Clarkesworld Magazine #23Clarkesworld tends to publish some pretty strange stories, and like most stories involving the bizarre and surreal, it’s often a hit or miss thing. It either works brilliantly or falls flat, thus it can be a risky experiment. So hats off to all writers who attempt such tales and to magazines like Clarkesworld that publish them.

“Blue Ink” by Yoon Ha Lee takes the concepts of parallel universes and predestination vs. free will and combines them into a world(s)-altering tale done in present tense. I can personally think of a thousand ways such an attempt could’ve ended in disaster, yet Lee manages to avoid each and every literary landmine in the field.

Jenny Chang is just an average girl with artistic sensibilities who finds herself thrust into having to make a choice that will determine the fate of a multiversal Armageddon. A heavy choice to be thrust upon a teenage girl. Yet today, there is an element of reality to this otherwise unreal story, for if events continue in the directions they have, tomorrow’s youth may well be faced with decisions of which the weight alone could shatter most sane minds. So once again fiction, whether consciously or subconsciously, delivers a message that should at least be listened to.

“Tetris Dooms Itself” by Meghan McCarron delivers a whole new meaning to the term “dysfunctional relationship.” In classical fantasist manner, McCarron delves into the often complex and bizarre relationship of abuser and abused and uses fiction as a method to explain something that no mere set of words could ever do justice to. Some things must be experienced instead of told, and that is where fiction finds its strength—in its ability to show the experience in a manner that is safe for the observer. While I felt the story could’ve been better told with fewer scenes; overall, it is a worthwhile read.
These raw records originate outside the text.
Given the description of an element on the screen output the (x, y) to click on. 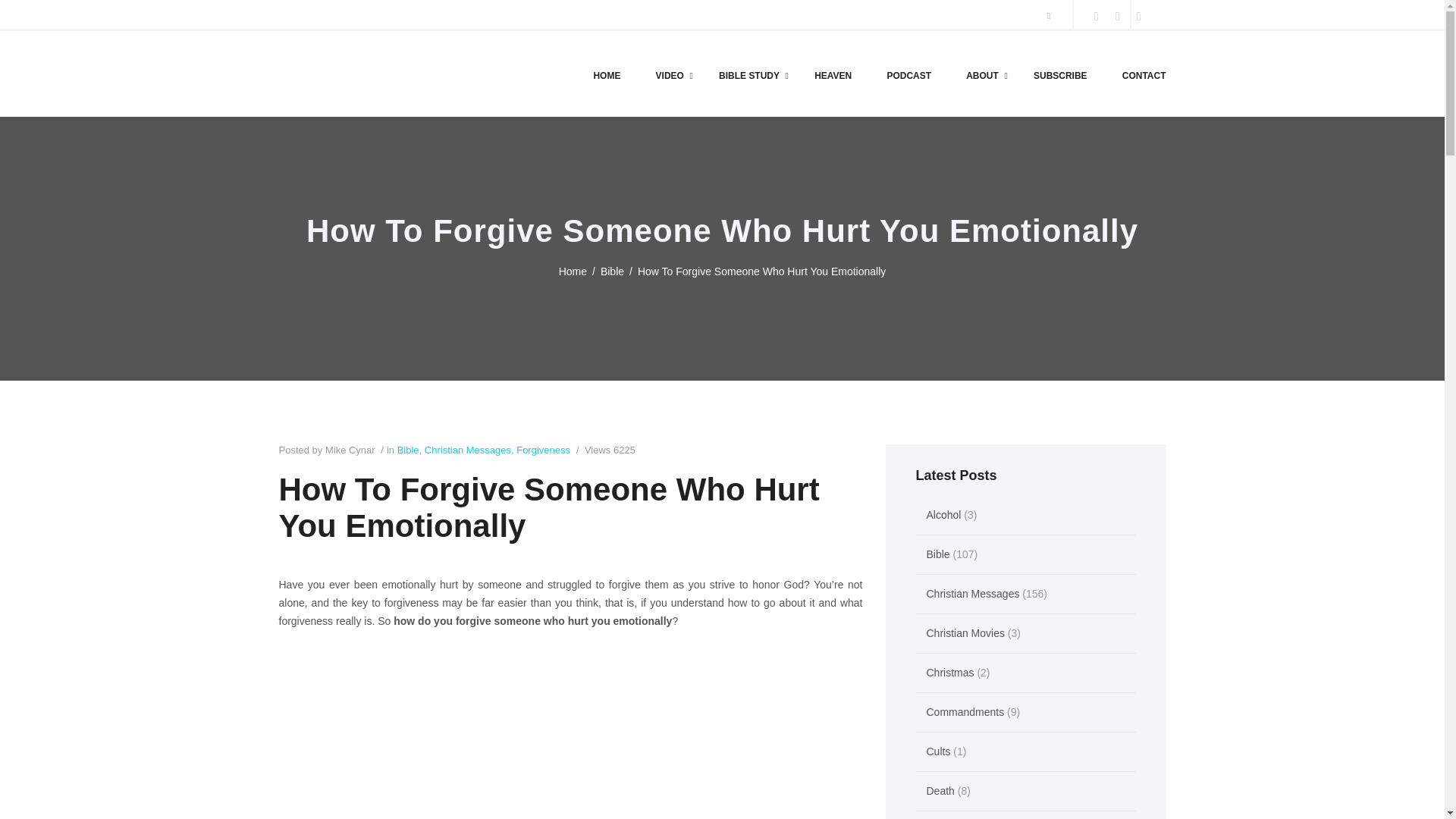
Open search (1048, 16)
Grace-Based Bible Studies Branded (392, 732)
BIBLE STUDY (748, 75)
VIDEO (670, 75)
Views - 6225 (623, 449)
HOME (606, 75)
Given the description of an element on the screen output the (x, y) to click on. 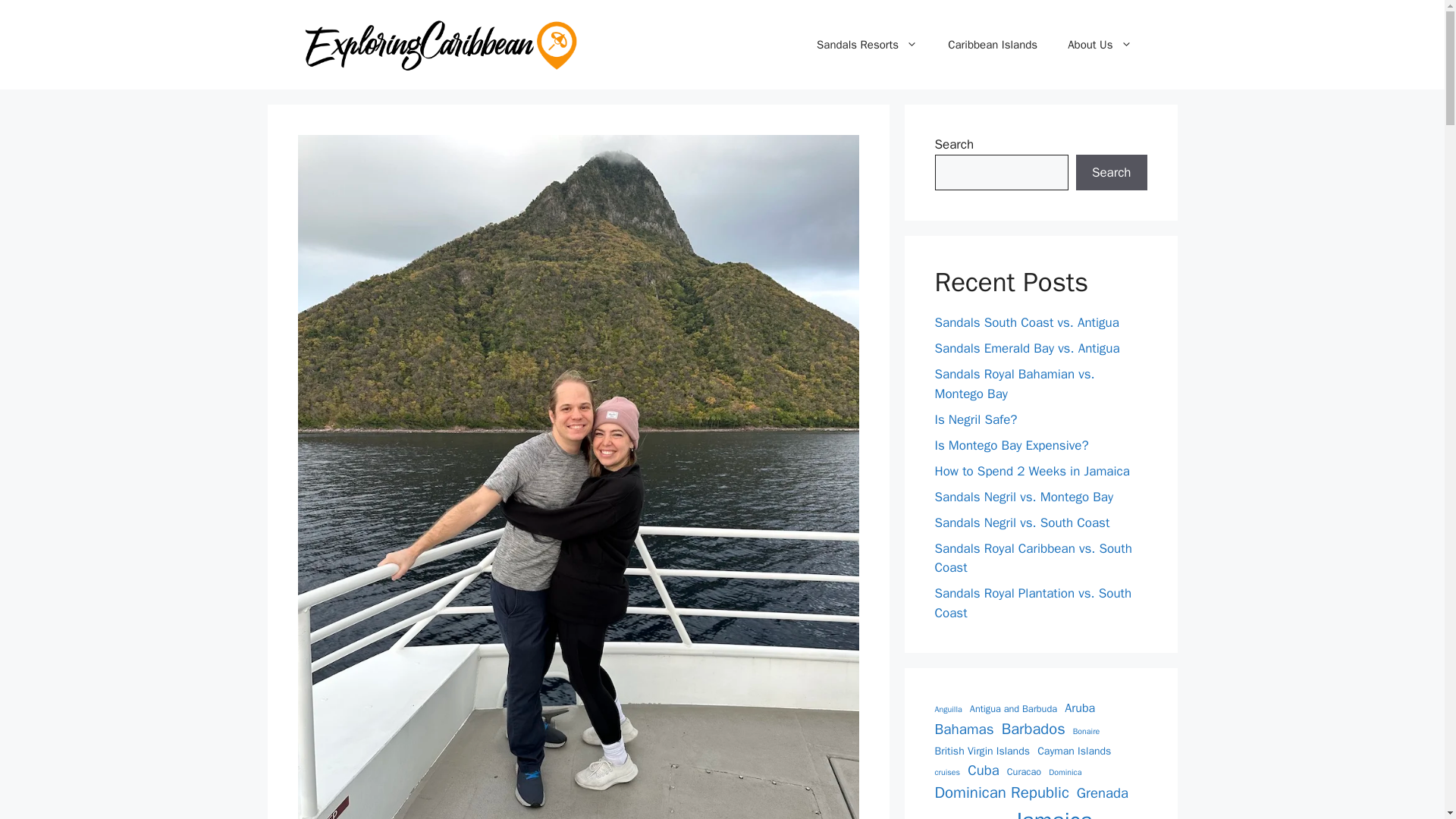
Sandals South Coast vs. Antigua (1026, 322)
Barbados (1033, 729)
Cuba (983, 771)
cruises (946, 772)
Sandals Negril vs. Montego Bay (1023, 496)
Bahamas (963, 729)
Sandals Resorts (867, 44)
Sandals Royal Plantation vs. South Coast (1032, 602)
Antigua and Barbuda (1013, 708)
Sandals Royal Bahamian vs. Montego Bay (1014, 384)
“Her Mother’s Ghosts” by Theodora Goss is something of a basic ghost story, but the delivery alas falls flat. There’s so much telling that it’s hard to see any showing. There’s no plot at all to speak of, and the writer even admits to such (“You are angry with me. You say, this is not a story. It is merely a series of scenes, and of manufactured scenes at that.”), which threw me out of what little suspension of disbelief I had. I will applaud Goss for making a sincere attempt at doing such an experimental style, and though it may work for other readers, it just didn’t for this one.

And now to the thing I like most about Issue #23: there was more than just two stories. For once, I actually read an issue that had three! Okay guys and gal, just one more story per issue for a total of four. Pretty please? Oh, and keep those awesome nonfiction articles coming, too.